Since the polymers used to make these blends are immiscible, a high
intensity screw design is used to allow for a high degree of
mixing. The outlet temperature was 250.degree. C. for all blends
but the temperature profile was changed for the PA6 resins. The
nylon resins do not process well at the conditions used for the PS
blends. Therefore, the temperature profile is increased to allow
for easier processing of the PA6 blends. The speed of the extruder
is also lowered to allow for more time for melting. The shear rate
in the extruder is expected to be approximately the same order of
magnitude as the screw rpm. Therefore, changes in screw speed are
not expected to have a large effect on blend morphology.
Upon exiting the die, the blends enter a water bath and are air
dried and chipped into pellet form. Some nylon blends do not fully
chip and formed stands of pellets due to the short water bath and
elevated temperatures. These blends are tumbled to break apart the
strands and further separated by hand. All PA6 blends are then
dried in the Novatec drier under the same conditions used before
blending and sealed under nitrogen.
All blends contain 30 percent (v/v) dispersed phase (PS or nylon)
in a PE or PP matrix. This is unlikely the optimal level of
dispersed phase but will be a level at which the effects will be
noticeable. This level of dispersed phase is also low enough that
the region of possible phase inversion (generally 40-60 percent)
will be avoided.
Fiber Spinning
All fiber spinning is conducted on a Hills bicomponent fiber line.
The line contains two 1-inch extruders connected to 2.4 cc/rev melt
pumps. A Hill's sheath and core bicomponent spin-pack with 144,
0.35-0.65 mm round holes having 3.4:1-4:1 L/D, with side A as the
sheath and side B as the core is used for all fiber spinning. The
estimated diameter is obtained through melt drawing, with no
further mechanical drawing. Upon leaving the die, chilled quench
air (14+/-2.degree. C.) is used to solidify the molten fibers. The
fibers are then drawn over two ceramic-coated cold rolls before
being taken up by the winder. Both cold rolls and the winder
operate at the same speed so that no cold drawing occurs.

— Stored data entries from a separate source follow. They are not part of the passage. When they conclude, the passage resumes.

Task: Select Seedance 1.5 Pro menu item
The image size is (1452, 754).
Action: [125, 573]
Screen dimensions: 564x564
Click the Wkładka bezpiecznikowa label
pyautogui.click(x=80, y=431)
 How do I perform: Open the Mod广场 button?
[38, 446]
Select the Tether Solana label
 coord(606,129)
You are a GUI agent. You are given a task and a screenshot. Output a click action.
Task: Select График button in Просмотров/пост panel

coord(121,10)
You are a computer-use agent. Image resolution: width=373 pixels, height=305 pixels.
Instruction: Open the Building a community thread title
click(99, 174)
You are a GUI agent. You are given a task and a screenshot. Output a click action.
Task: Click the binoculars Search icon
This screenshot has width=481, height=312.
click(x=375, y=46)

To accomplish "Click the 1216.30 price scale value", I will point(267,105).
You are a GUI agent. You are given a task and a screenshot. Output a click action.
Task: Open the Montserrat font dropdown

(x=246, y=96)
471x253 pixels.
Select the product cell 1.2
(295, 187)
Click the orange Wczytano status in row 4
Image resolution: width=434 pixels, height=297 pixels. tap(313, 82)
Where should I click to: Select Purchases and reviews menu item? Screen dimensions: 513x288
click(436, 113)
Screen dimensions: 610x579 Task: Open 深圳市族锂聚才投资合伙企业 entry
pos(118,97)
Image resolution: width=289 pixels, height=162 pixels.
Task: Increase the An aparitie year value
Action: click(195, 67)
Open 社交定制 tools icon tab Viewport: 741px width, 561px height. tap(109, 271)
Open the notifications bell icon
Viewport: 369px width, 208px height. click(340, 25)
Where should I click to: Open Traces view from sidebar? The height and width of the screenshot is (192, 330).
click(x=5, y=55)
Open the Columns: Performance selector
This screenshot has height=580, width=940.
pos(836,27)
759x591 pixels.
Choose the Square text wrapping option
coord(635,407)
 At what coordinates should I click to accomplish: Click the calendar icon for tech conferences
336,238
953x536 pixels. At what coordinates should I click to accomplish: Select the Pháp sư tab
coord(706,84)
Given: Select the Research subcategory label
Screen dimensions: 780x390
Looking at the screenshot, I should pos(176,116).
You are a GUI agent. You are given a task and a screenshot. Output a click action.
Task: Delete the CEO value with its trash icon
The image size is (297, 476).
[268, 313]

The effect of draw rate is investigated by taking samples at
various spinning speeds. For all samples, undrawn fibers are
collected. For those samples that are spinnable, samples are
collected at up to three additional conditions: 500 mpm (the lowest
setting on the winder), at the speed required to produce a 4-denier
fibers (1000 mpm for 20 percent sheath and 900 mpm for 12.5 percent
sheath), and at the fastest possible speed without breaking. If
breaks occur repeatedly at a given spinning condition, the blend is
considered unspinnable at that speed and higher speeds are not
tested.
5D49 PP resin is the core material for all blends. A blue PP dye is
added at approximately 1-2 percent (v/v) to the core so that it is
easier to view the sheath and core structure under light
microscopy. The dye is added by hand and dry blended with the 5D49
prior to being placed in the hopper. Undrawn fibers are cut and the
cross section viewed under light microscopy to ensure that the
fibers produced contain the desired sheath/core structure.
Special care is taken to ensure that the PA6 blends are not exposed
to moisture. Only one bag at a time is opened and is poured
directly into the hopper containing a nitrogen purge. Once a blend
is removed from the hopper, it is re-dried (under the same
conditions used to initially dry the blends) before being
reused.
For all samples, both extruders were operated at a constant outlet
pressure of 750 psi. This is the inlet pressure to the melt pump.
The temperature profile in both extruders is 189, 225, 235,
250.degree. C. from zone one to four respectively, with the spin
head also maintained at 250.degree. C. The melt temperature ranges
from 241 to 244.degree. C. for all samples.
To observe the effect of the sheath to core ratio, two sheath to
core ratios are considered. The sheath to core ratio is varied by
changing the speed of the melt pumps. The core is pumped at a
constant 67.2 g/min (28 rpm) and the sheath is pumped at both 16.8
g/min (7 rpm) and 9.6 g/min (4 rpm) for each blend. The former
sheath flowrate produces a fiber with 20 percent sheath (by volume)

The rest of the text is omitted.